If the JISA hardness exceeds 80°, surface deformation is reduced and thus pressure
is concentrically applied to the press contact portion. As a result, permanent deformation,
such as creases and curls of the image receiving sheet, is generated.
[0071] In a case where an elastic material is employed to form the heating member as a member
with which toner on the image receiving layer is brought into directly contact, the
surface of the heating member is deformed to correspond to the waviness of the surface
of the non-fixed toner image when the member presses the surface of the toner image.
Therefore, the toner image can uniformly be heated and pressed and thus a luster and
uniform image can be obtained. If the JISA hardness is smaller than 15°, the amount
of deformation becomes excessive. Thus, pressure for pressing the toner cannot satisfactorily
be applied, thus causing a problem of smoothness to arise. If the JISA hardness exceeds
80°, the surface cannot satisfactorily be deformed. Therefore, toner cannot uniformly
be heated and the luster becomes irregular. The JISA hardness is hardness measured
in accordance with JIS K6301.
[0072] In this embodiment, the fixing means 22, unless otherwise specified, comprises a
heating member 27 which is a heat roller (having a diameter of 40 mm and a length
of 25 cm) having a PFA coating layer (surface roughness Ra: 0.1 µm and average interval
between crests Sm: 30 µm) having JISA hardness of 50°; and the pressing member 28
which is a pressurizing roller (having a diameter of 40 mm and a length of 25 cm)

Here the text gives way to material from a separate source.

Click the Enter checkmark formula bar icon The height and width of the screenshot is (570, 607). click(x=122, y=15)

provided with a silicon rubber layer having JISA hardness of 70°. A pressure of 3
kgf/cm
2 is applied by using a spring so that the width of the press contact portion (the
length of a nip) between the heat roller and the pressurizing roller is made to be
4 mm. As the releasing agent, silicon oil is applied to the surface of the heat roller.

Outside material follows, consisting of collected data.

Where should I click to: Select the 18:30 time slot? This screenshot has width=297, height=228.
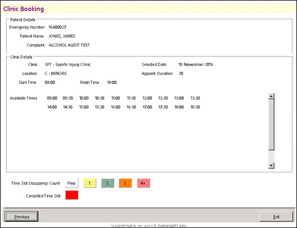[x=195, y=107]
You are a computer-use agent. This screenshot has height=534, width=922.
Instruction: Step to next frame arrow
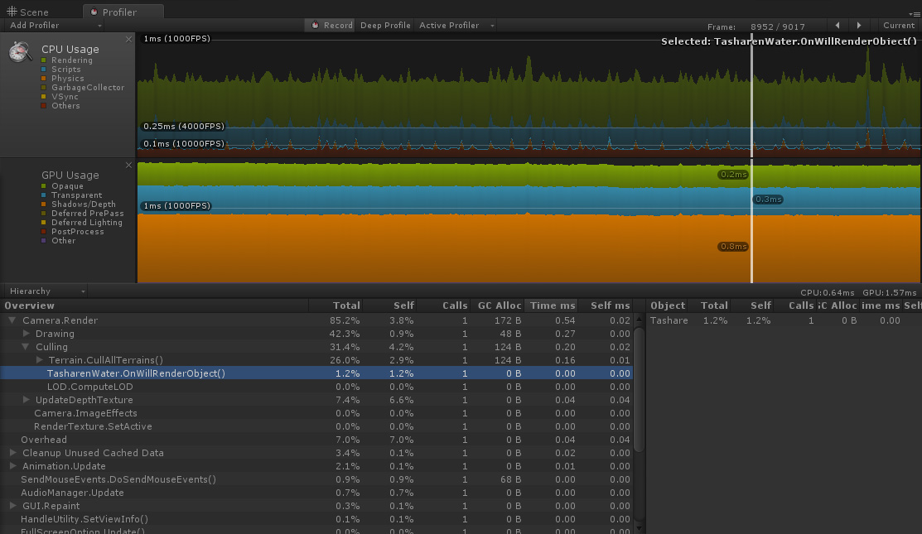(859, 25)
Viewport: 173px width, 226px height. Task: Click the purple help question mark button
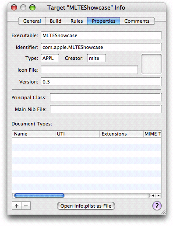[x=157, y=206]
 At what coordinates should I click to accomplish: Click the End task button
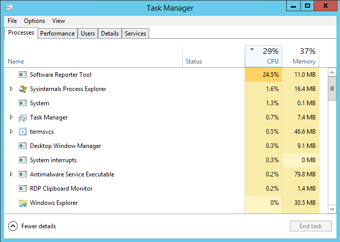pyautogui.click(x=311, y=226)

The fixing temperature was set such that the surface temperature of the heat roller
was set in such a manner that the surface temperature of the image receiving sheet
immediately discharged from the press contact portion of the fixing means was made
to be 140°C when measured by a radiation thermometer. The conveyance speed of the
image receiving sheet is, in terms of the linear speed, 10 mm/sec when the sheet is
supplied to the fixing means. As a matter of course, the present invention is not
limited to this. The fixing means 22 may be a known fixing means except that according
to this embodiment. For example, the fixing means 22 may have a plurality of pressurizing
rollers to serve as the pressing members. By increasing the number of the members,
a plurality of press contact portions can easily be realized. Thus, high speed fixing
can be performed so that a high quality image having excellent color development characteristic
and transparency is formed. Moreover, a plate-like or a roller shape guide member
may be provided between the plural press contact portions to serve as the conveyance
passage for the recording medium 17.
[0073] The structure of the image forming apparatus according to the present invention having
the fixing means arranged to perform a high speed operation and save electric power
will supplementarily be described with reference to Fig. 3.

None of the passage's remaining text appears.